Tom
Ayer apareció muerto. Hace días que no se ven gatos por las cercanías. Entre vecinos hemos comentado. Crece la creencia de que alguien los está envenenando. Ato cabos. Qué torpe he sido. La tos, los vómitos, la desaparición. La muerte. La veterinaria me dice que sin hacer autopsia no puede determinar el motivo real de la defunción. Pero claro, es un gato, sería excesivo. -En esta época siempre hay quien mata gatos, se meten en todas partes, y la gente se molesta-. Si lo incineramos, como indica la normativa, hay que llevarlo hasta el hospital veterinario de Cardedeu, a 20 kilómetros de Pueblo y pagar 60 euros. Excesivo también, comenta la veterinaria. En Pueblo todo el mundo se adentra en el bosque a enterrar a sus animales muertos. -Vigila, eso si, que no te vean los Mossos d’esquadra-.

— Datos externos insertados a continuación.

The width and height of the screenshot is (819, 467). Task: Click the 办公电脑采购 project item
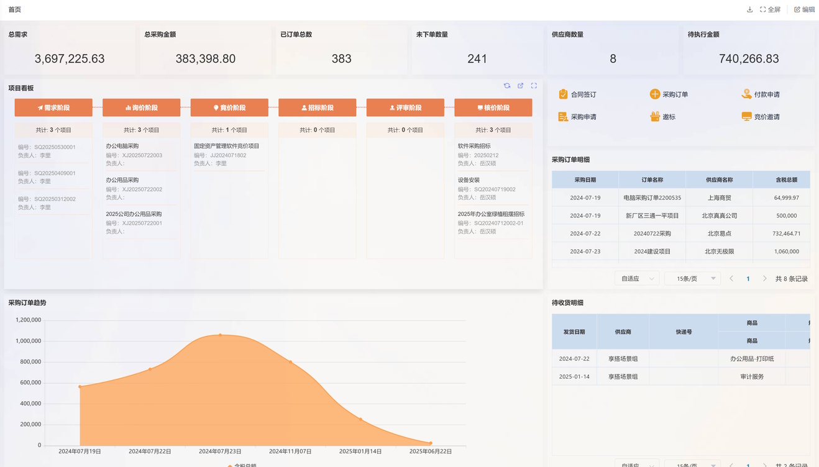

Anochece. La policía no me ve. Llevo el cadáver de Tom en el maletero del coche. Conduzco por camino de tierra. Me siento protagonista de una pesadilla cómica. Una especie de film negro de serie B con Mister Bean de protagonista. Apago las luces del vehículo. Salgo del coche. Abro el maletero con sigilo. Saco el cadáver rígido del pobre Tom. Me adentro entre matojos. Deposito el cuerpo inerte. Lo cubro con hojas secas. Es probable que las alimañas de la noche celebren un festín con sus restos, me digo. Siento una punzada en el pecho. Regreso al coche, entre ofuscado y ridículo. Te ofrezco en sacrificio, pequeño Tom, a los Señores del bosque. Esta montaña que nos acoge no para de demandar. Es parte de su enseñanza. Adiós tomillo, gato rascapuertas, ovillo, peluso, querido. Adiós Tom, felino, amigo.